Omega, the official timekeeper of the Games, is now using computer vision and motion sensors for events like swimming, gymnastics, and beach volleyball.
Timing of Olympic races has not always been sophisticated. On April 10, 1896, some 17 runners competed in the very first Olympic marathon. The course ran approximately 40 km, and of the athletes representing five different nations, it was a Greek water carrier, Spyridon Louis, who eventually emerged victorious, winning in two hours, 58 minutes, and 50 seconds.
How do we know this impressive statistic? The very same stopwatch set running by the judge in Marathon at the start of that historic race was then delivered ahead of the runners—by bicycle, no less—to record the momentous time as Louis crossed the finish line in Athens just shy of three hours later.
Things have, as you would expect, improved much in the last 125 years. Omega, which has provided the official timekeeping services to the Olympics since 1932, has been tasked with developing many of these advances. Perhaps most notable was the first photoelectric cell photo-finish camera, “Magic Eye,” introduced in 1948 in London, created as a joint effort between Omega and the British Race Finish Recording Company. Prior to this, it was the human eye married with the push of a stopwatch that was used to determine which athlete had first crossed the finish line.
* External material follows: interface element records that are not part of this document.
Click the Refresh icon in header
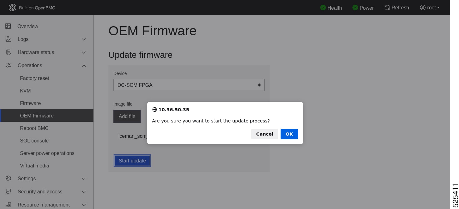 387,7
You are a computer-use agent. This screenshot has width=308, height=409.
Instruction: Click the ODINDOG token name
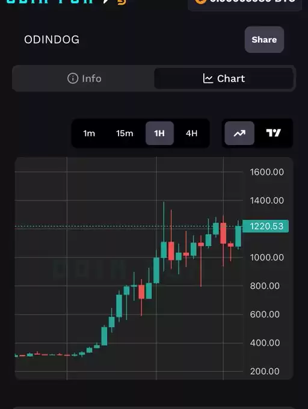[x=52, y=40]
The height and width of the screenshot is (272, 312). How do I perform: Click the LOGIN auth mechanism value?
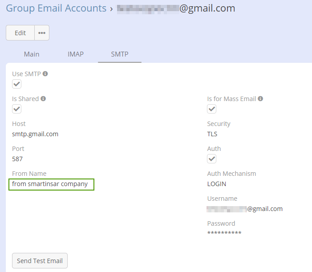[x=217, y=184]
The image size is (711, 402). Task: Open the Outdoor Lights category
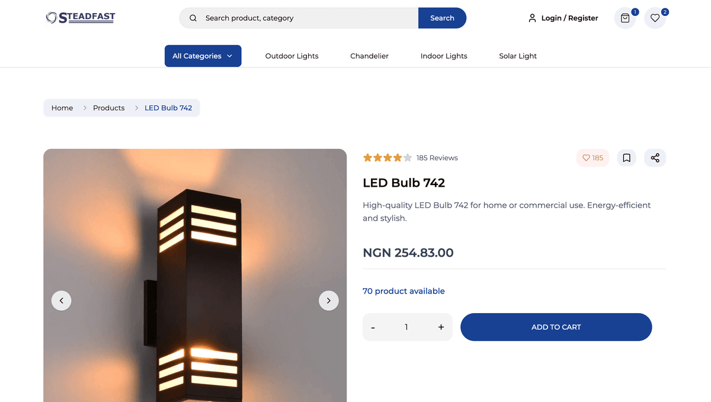[x=292, y=56]
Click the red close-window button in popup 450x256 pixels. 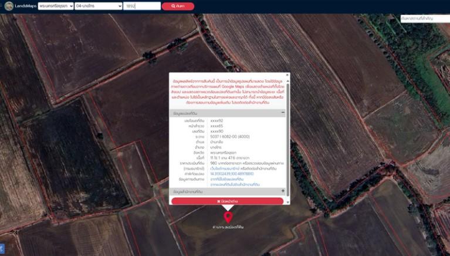coord(227,201)
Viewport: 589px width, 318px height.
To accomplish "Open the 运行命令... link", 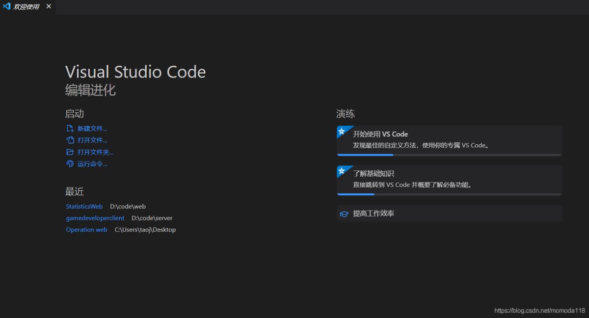I will point(92,164).
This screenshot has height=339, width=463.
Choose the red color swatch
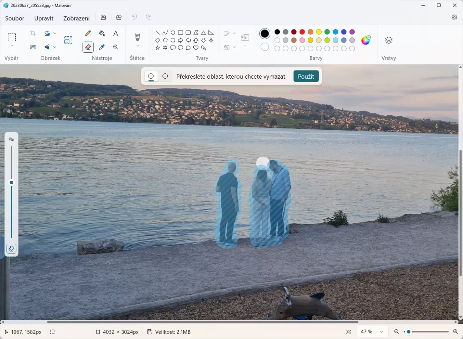coord(302,32)
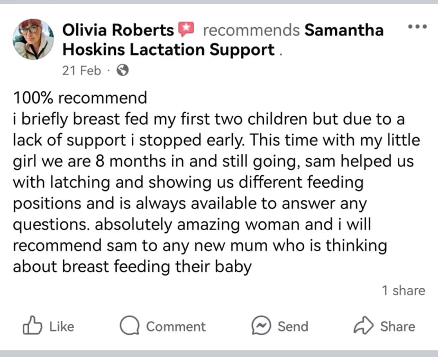
Task: Click the '100% recommend' opening line
Action: pyautogui.click(x=80, y=98)
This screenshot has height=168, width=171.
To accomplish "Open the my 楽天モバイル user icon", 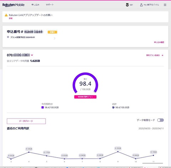I will [x=141, y=5].
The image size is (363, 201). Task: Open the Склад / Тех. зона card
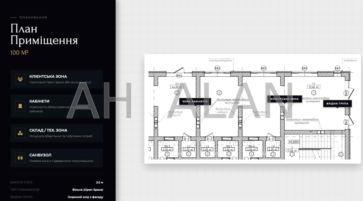[57, 133]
The technology was, however, viewed with caution. Hand-stopping was still used for official times in 1948. It was another 20 years before the photo-finish camera’s use was widespread. In Mexico 1968, however, the Games eventually switched to being exclusively timed by electronics, with photo-finish cameras capturing 10 new world records. Though despite this technological competency, some 45 manual timekeepers were sent to Mexico just in case the hardware failed.